SOURCE DOCUMENT:
------------------------
SPIDEY SENSE GETS REAL
Among the breakthroughs demonstrated by the computer chip company Intel’s RealSense system is a cocktail dress from Dutch designer Anouk Wipprecht that not only senses the wearer’s “mood,” but also acts to repel (or encourage) strangers who might approach the wearer. Sensors (including small LED monitors) measure respiration and 11 other profiles, and if the wearer is “stressed,” artistic spider-leg epaulets extend menacingly from the shoulder to suggest that “intruders” keep their distance (in which case the dress resembles something from the movie Aliens)–or, if the wearer feels relaxed, the legs wave invitingly. The experimental “spider dress” was showcased at January’s Consumer Electronics Show in Las Vegas.
GOVERNMENT IN ACTION
Because Congress and presidents often change their minds, NASA recently continued to build on a $349 million rocket testing tower in Mississippi for a “moon” project that had been canceled back in 2010. The now-idle tower sits down the road from a second rocket testing tower being built for its “replacement” mission–an “asteroid” project. Critics, according to a December Washington Post examination, blame senators who believe it smarter to keep contractors at work (even though useless) because, Congress and the president might change their minds yet again. Said a high-profile critic, “We have to decide… whether we want a jobs program or a space program.” NASA’s inspector general in 2013 identified six similar “mothballed” projects that taxpayers continue to maintain.
------------------------
GIVEN MATERIAL:
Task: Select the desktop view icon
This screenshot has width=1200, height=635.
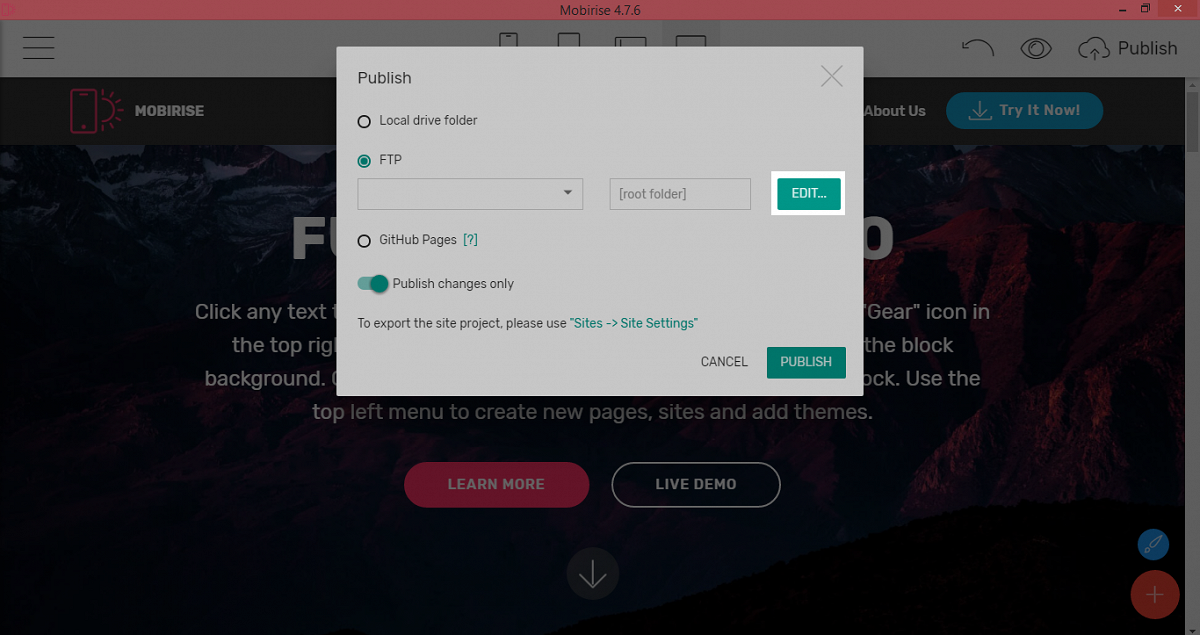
------------------------
TASKS FOR THIS EXERCISE:
1. Answer these about the news items above the listing:
(a) At what event was the "spider dress" showcased?
(b) How much is the rocket testing tower in Mississippi said to cost?
(c) How many similar "mothballed" projects did NASA's inspector general identify in 2013?
2. Go on with the news items about the spider dress and the NASA tower, starting after their final sentence.

ACTIVITY ANSWERS:
1.
(a) January's Consumer Electronics Show in Las Vegas
(b) $349 million
(c) Six

2.
DEATH OF PUBLIC RECORDS
About 240 of the 351 police departments in Massachusetts claim their SWAT and other specialty operations are not “government” services, but rather not-for-profit corporate activities and are thus entitled to avoid certain government obligations. Even though their officers have the power to carry weapons, arrest people and break down doors during raids, these “law enforcement councils” refuse to comply with government open-records laws for civilian monitoring of SWAT activities. The latest refusal, by the 58 police agencies of the North Eastern Massachusetts Law Enforcement Council, was filed in state Superior Court in December.
DIY POLICING
A Seattle Times columnist suffered a “smash-and-grab” break-in of his car in October, but was brushed off by the Seattle Police Department and told simply to go file an insurance claim. However, he and his energetic 14-year-old daughter located the perpetrators themselves by GPS and called for police help, only to be chastised by the dispatcher, warning that they could get hurt. Only when a local crime-fighting TV show adopted the case, along with the suburban Sammamish, Washington, police department, was the gang of thieves finally pursued and apprehended (resulting in charges for “hundreds” of smash-and-grab thefts). Bonus: One alleged perpetrator was quoted as saying the thefts were undertaken “because we knew the police wouldn’t do anything.”
WAIT, WHAT?
Ms. Connie Lay passed away in Aurora, Indiana, in November, leaving a last will and testament that calls for her German shepherd, Bela, to be promptly buried with her–even though Bela is still alive and peppy. Ms. Lay preferred sending Bela to a certain shelter in Utah, but if that “is not possible” or involves “too much expense” (judgments to be decided by a close friend, not publicly named), Bela is to be euthanized. At press time, the friend still had not decided.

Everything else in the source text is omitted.